In molti paesi il termine impiegato è connesso con l'italiano etichetta, lo spagnolo etiqueta e il francese étiquette. È molto suggestiva, anche se non corretta, l'etimologia popolare della parola etichetta come diminutivo di etica (quel ramo della filosofia che si occupa di ciò che è buono, giusto o moralmente corretto): viene infatti spontaneo pensare che si tratti di un'etica "minore" applicata non ai grandi problemi della vita morale, ma ai semplici problemi della vita di ogni giorno.

In generale, il galateo è un codice non scritto, anche se può in alcuni casi dar luogo a codificazioni scritte.

Indice

[modifica] Esempi di norme di galateo

Al ristorante: il cameriere serve il cliente alla sua sinistra (nel servizio all'inglese) e toglie il piatto alla sua destra; Apposite norme regolano come deve essere apparecchiata la tavola; il tovagliolo si tiene aperto sulle gambe, schiena eretta, staccata dalla sedia. Il capotavola aspetta che i piatti di tutti i commensali siano serviti, e viceversa i commensali aspettano che il capotavola inizi per primo il suo pranzo. Prima di servire il secondo, bisogna aspettare che tutti i commensali abbiano terminato il primo. È maleducazione mangiare il pane prima di essere serviti o fra un piatto e l'altro, bere senza prima aver passato l'acqua o il vino al commensale alla propria destra o sinistra che ha il bicchiere vuoto.

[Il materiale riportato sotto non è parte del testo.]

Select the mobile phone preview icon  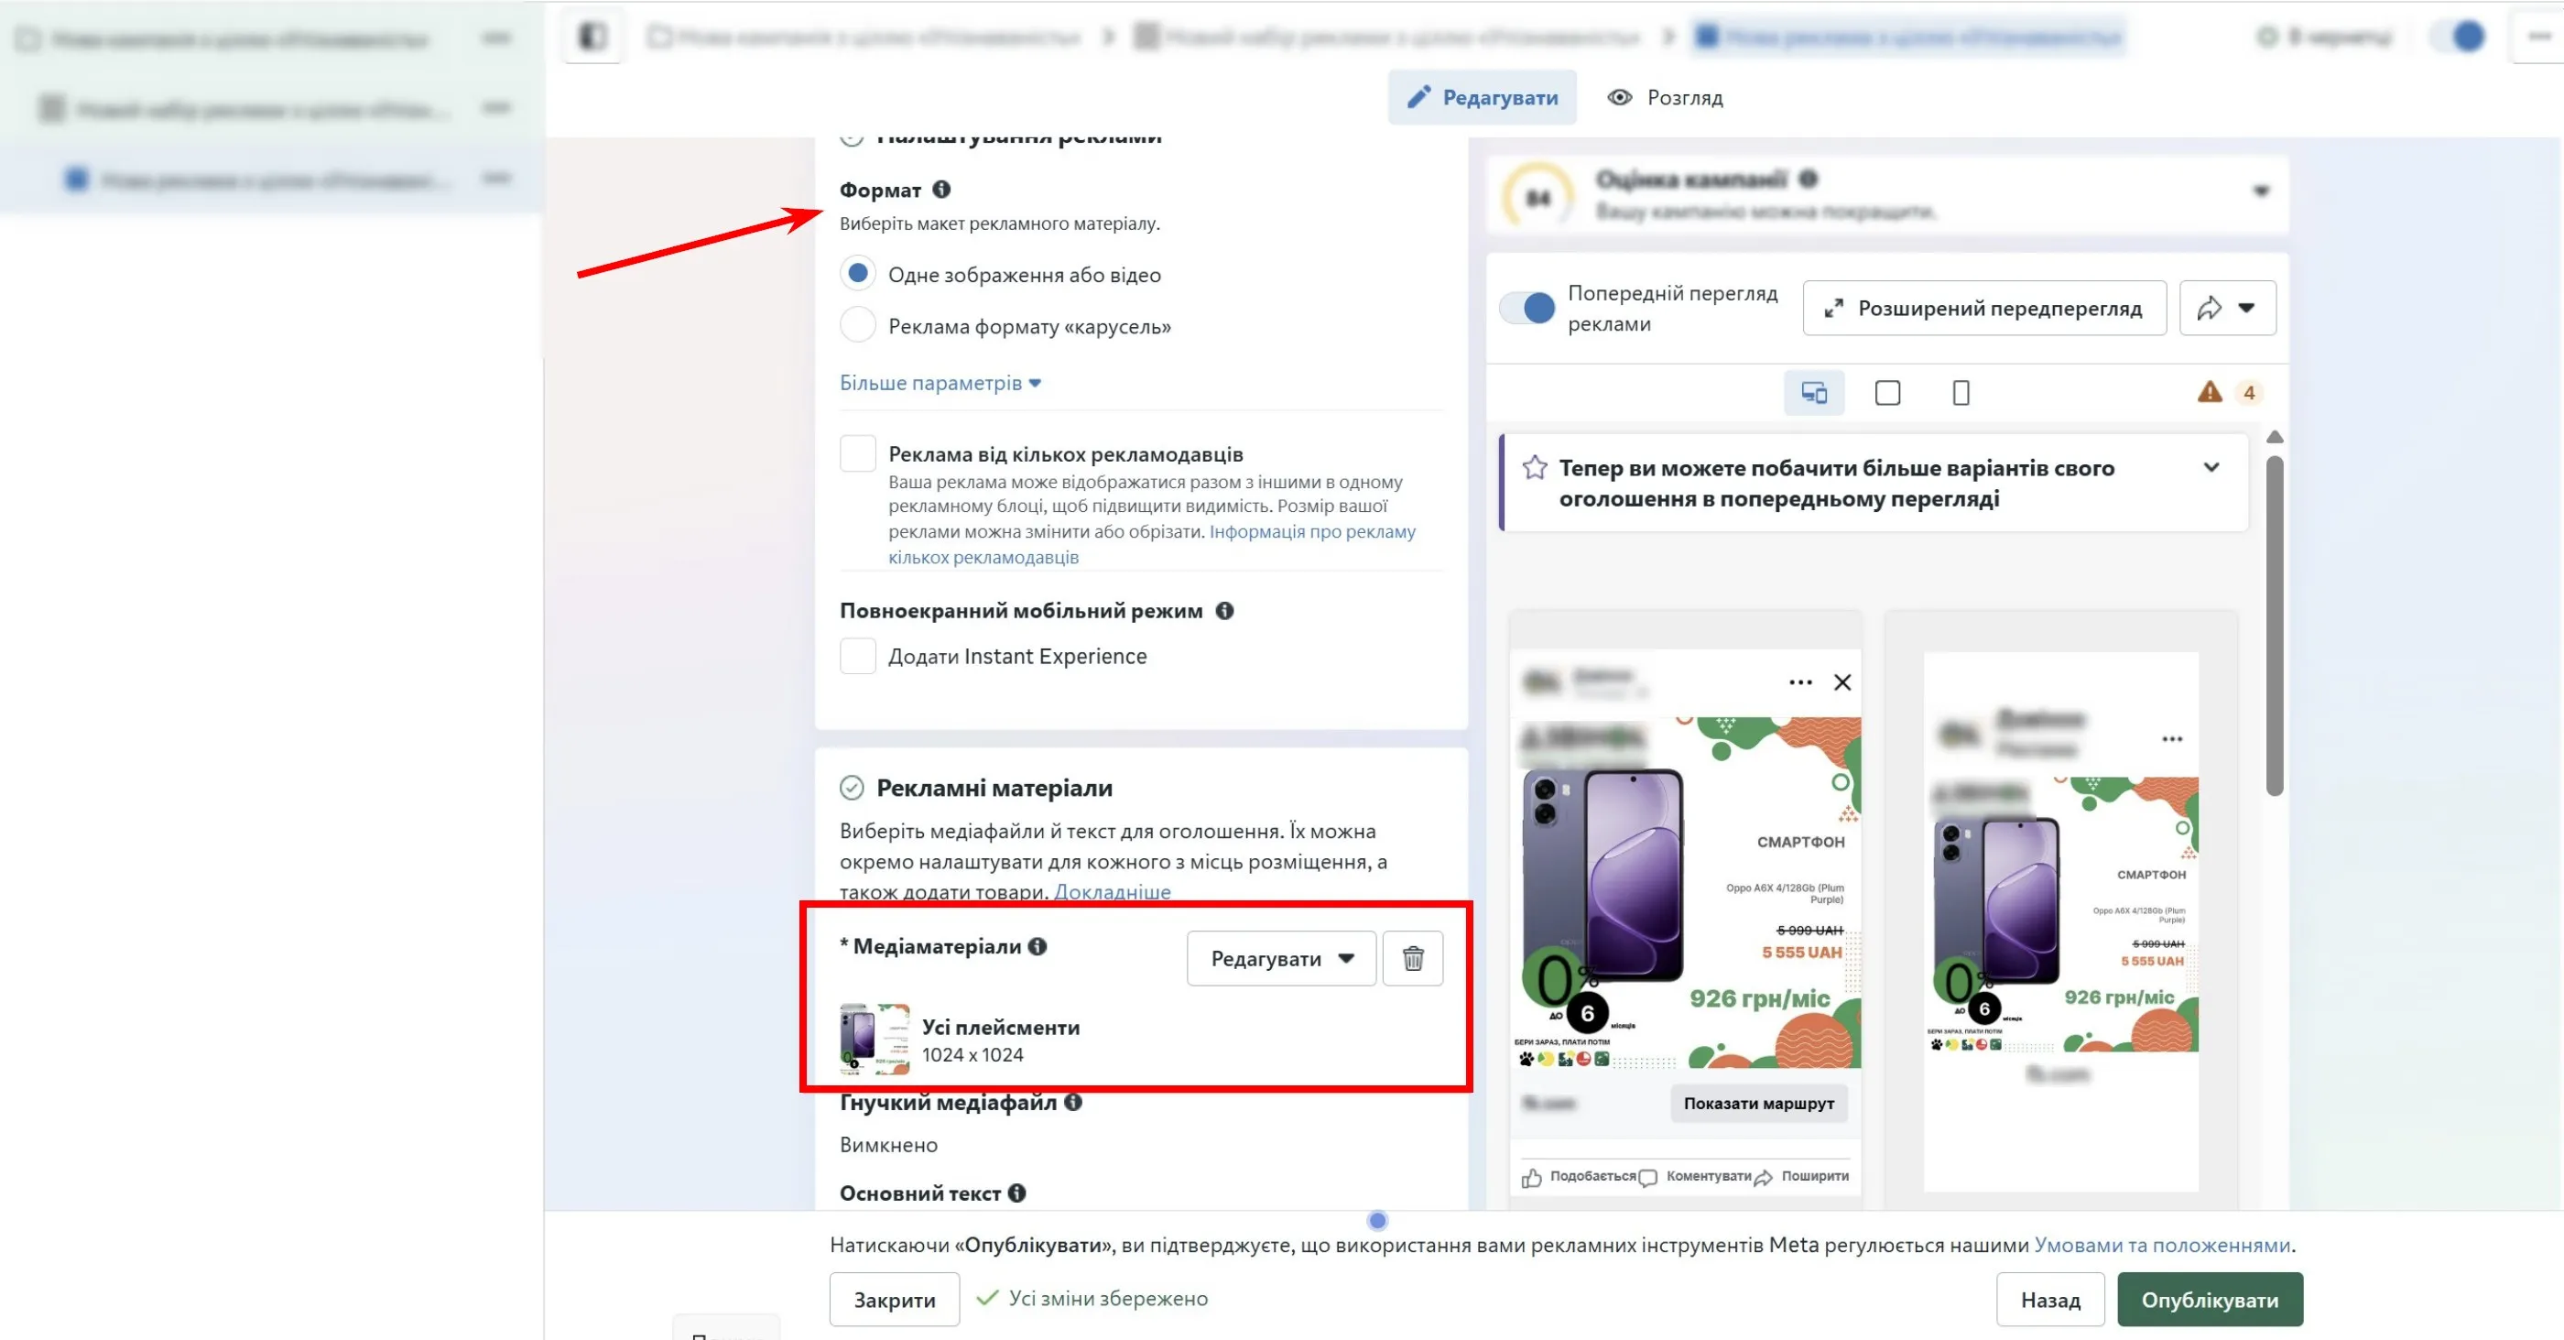[1961, 393]
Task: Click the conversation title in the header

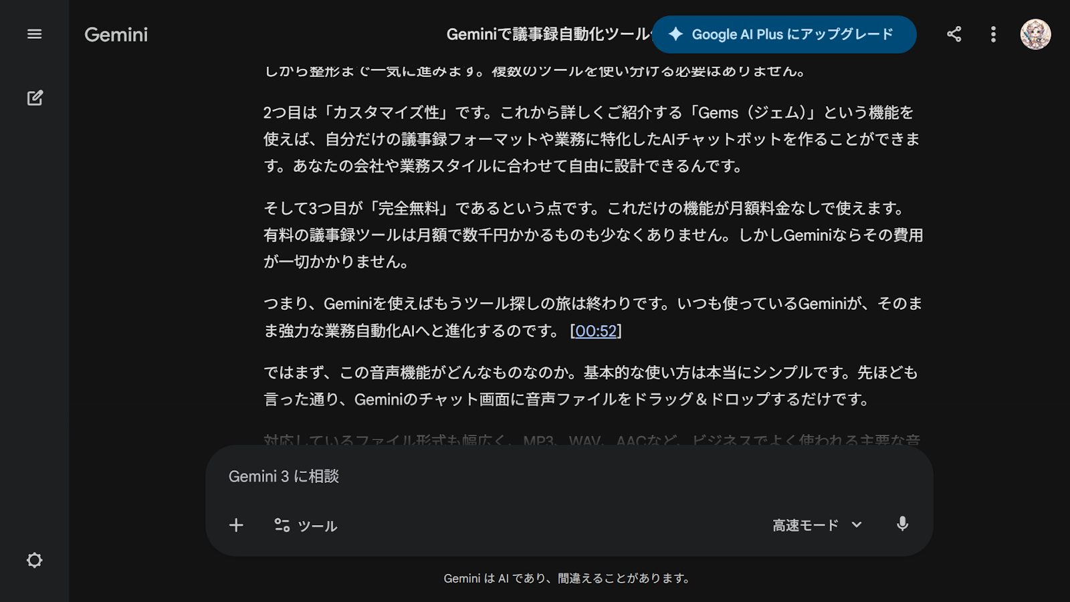Action: (x=547, y=34)
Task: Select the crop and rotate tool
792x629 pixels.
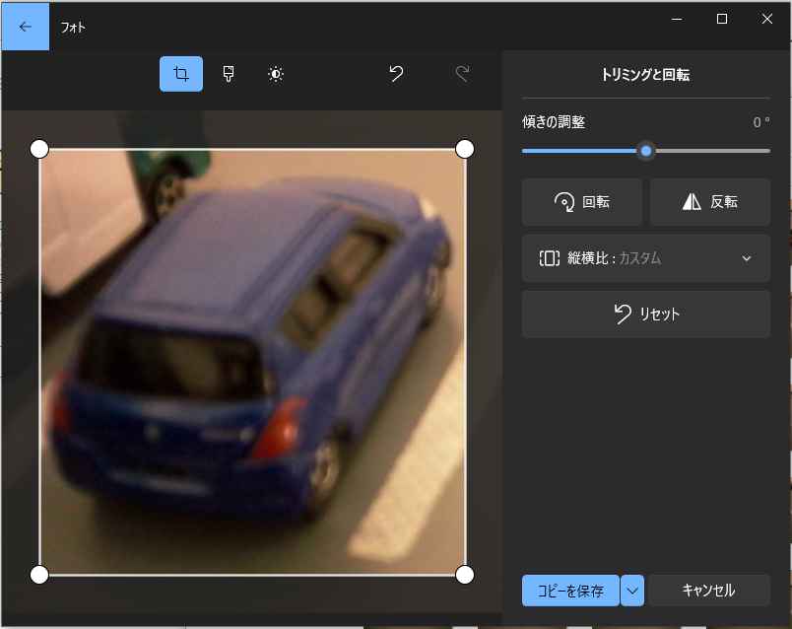Action: tap(181, 74)
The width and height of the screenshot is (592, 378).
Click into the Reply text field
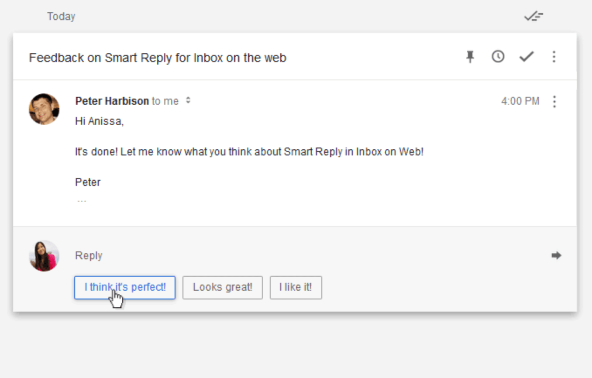coord(262,255)
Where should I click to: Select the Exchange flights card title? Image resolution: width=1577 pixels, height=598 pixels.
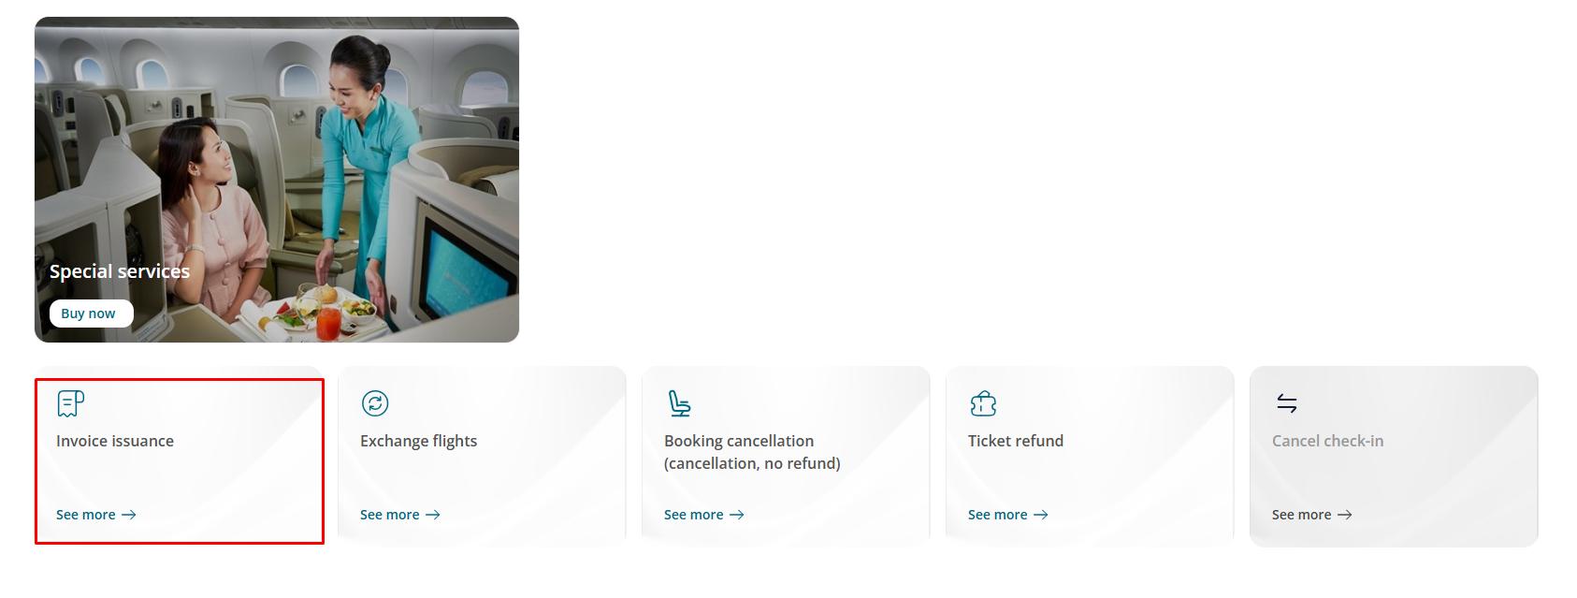[x=419, y=441]
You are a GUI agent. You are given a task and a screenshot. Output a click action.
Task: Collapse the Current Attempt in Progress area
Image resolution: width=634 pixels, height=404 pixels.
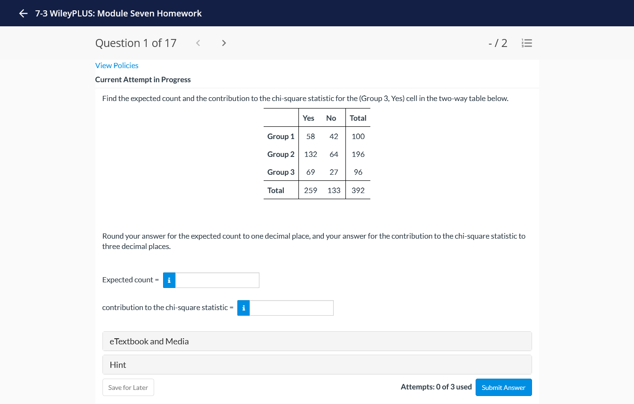pyautogui.click(x=143, y=79)
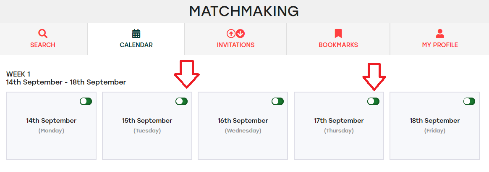Viewport: 489px width, 172px height.
Task: Open the BOOKMARKS tab label
Action: click(338, 45)
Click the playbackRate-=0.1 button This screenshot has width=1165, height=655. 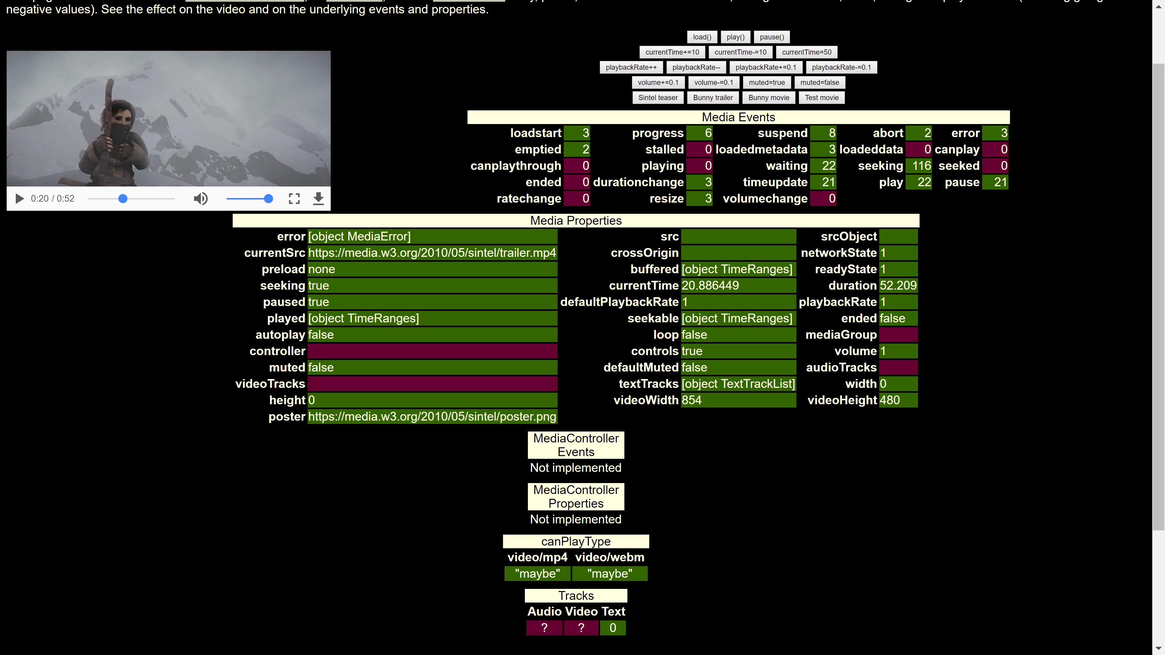coord(841,67)
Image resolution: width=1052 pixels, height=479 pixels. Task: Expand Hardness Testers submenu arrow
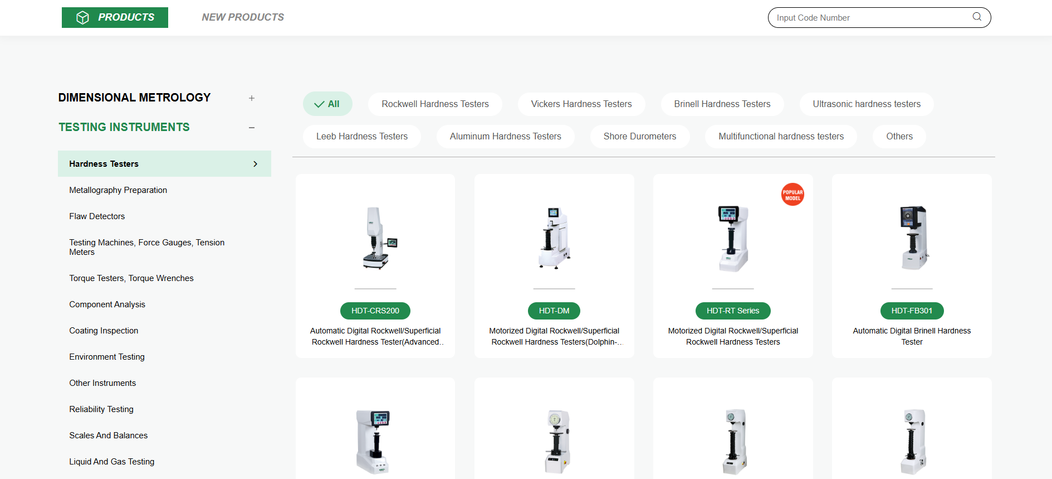255,164
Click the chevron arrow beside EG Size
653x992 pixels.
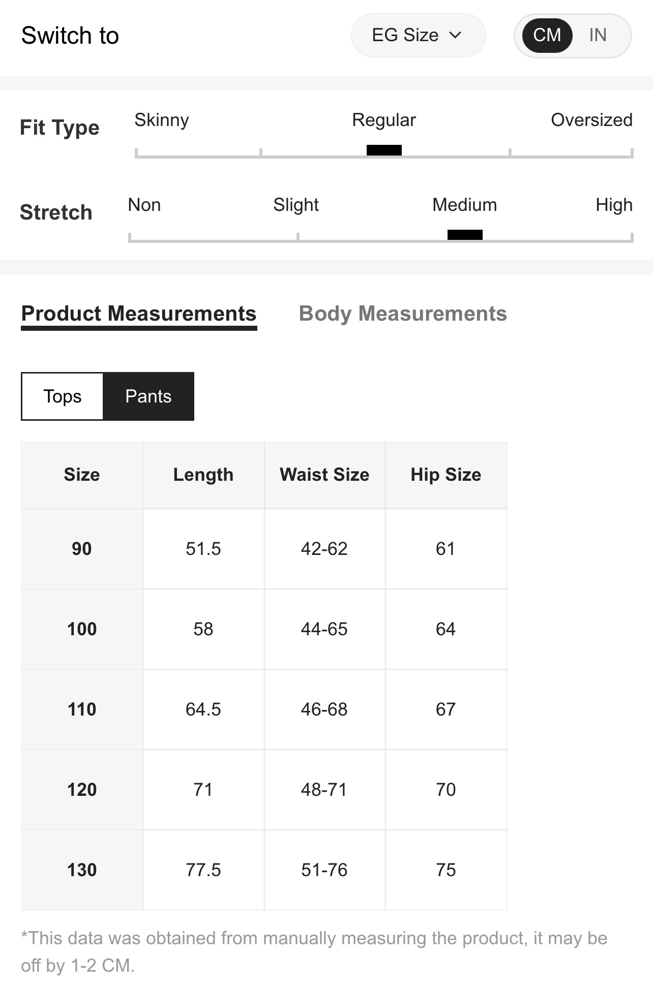(455, 36)
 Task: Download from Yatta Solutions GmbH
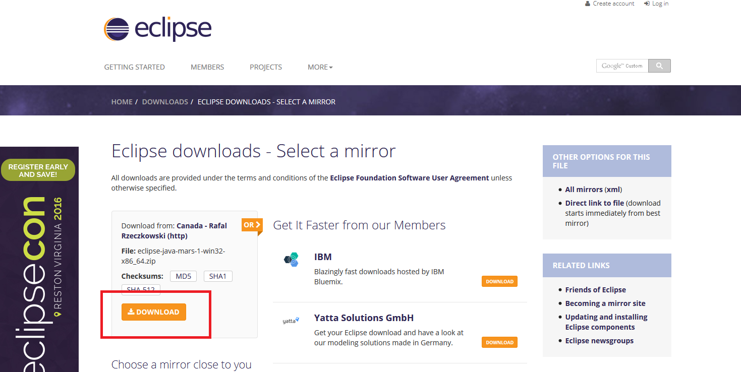point(499,343)
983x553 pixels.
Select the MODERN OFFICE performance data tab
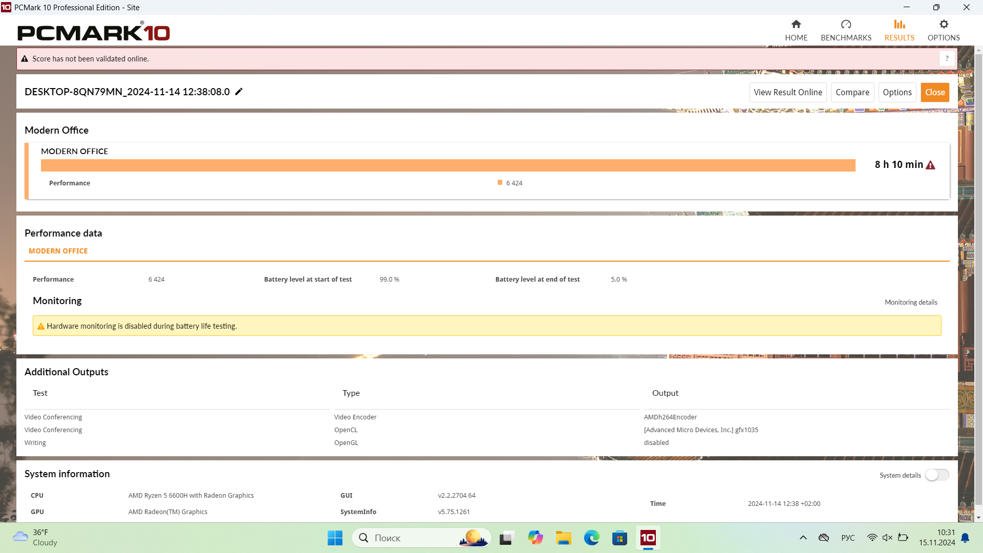[x=58, y=251]

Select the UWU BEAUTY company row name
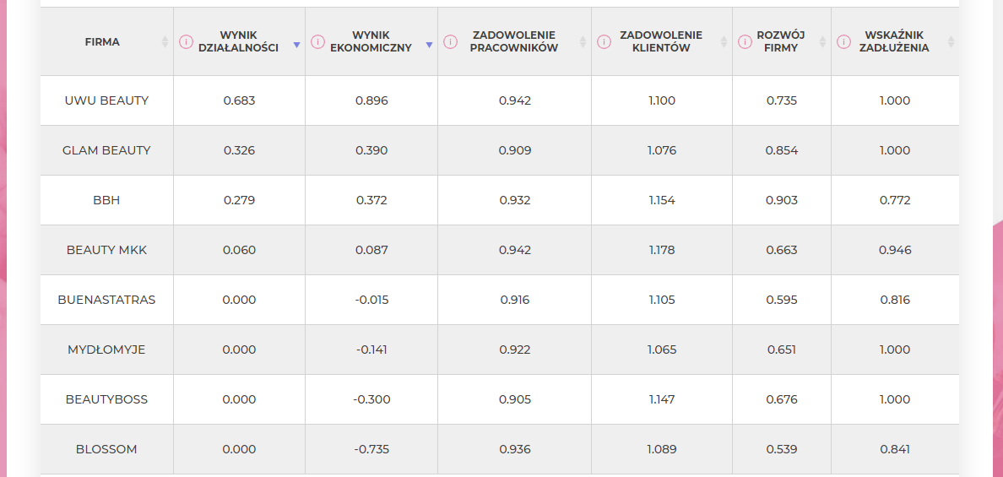click(107, 101)
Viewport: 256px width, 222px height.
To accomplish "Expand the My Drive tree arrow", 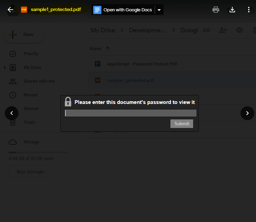I will tap(5, 68).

Nelle presentazioni: si presenta sempre la persona più importante per prima preceduta dal titolo di maggiore rilievo (di studio o incarico professionale), la stretta di mano non avviene mai da seduti ma alzandosi in piedi e porgendo la mano destra, ed è la persona alla quale si presenta, non quella presentata, che dovrebbe porgere per prima la mano. Per l'uomo è d'obbligo alzarsi, mentre non lo è per le donne.

[modifica] Il galateo nella storia

L'umanista Erasme propose delle regole di buone maniere nella sua opera De la Civilité puérile (o De Civilitate morum puerilium) e nel suo trattato sull'educazione precoce dei bambini. Queste regole sono indirizzate a chiunque, qualsiasi sia la classe sociale di appartenenza. Queste regole, innovative rispetto al passato, influenzarono non poco le opere letterarie che seguirono.

In Italia, Giovanni Della Casa scrisse tra il 1551 e il 1555 un trattato (pubblicato nel 1558, dopo la sua morte) il cui titolo Galateo overo de' costumi divenne celebre a tal punto che in italiano la parola galateo significa proprio l'insieme delle norme riferite alla buona educazione.

Nella storia della letteratura il termine "bienséances" è la chiave della teoria letteraria classica e della vita sociale del XVII secolo. Il termine indica ciò che conviene dire e fare in una certa situazione, avere buone maniere e buon gusto.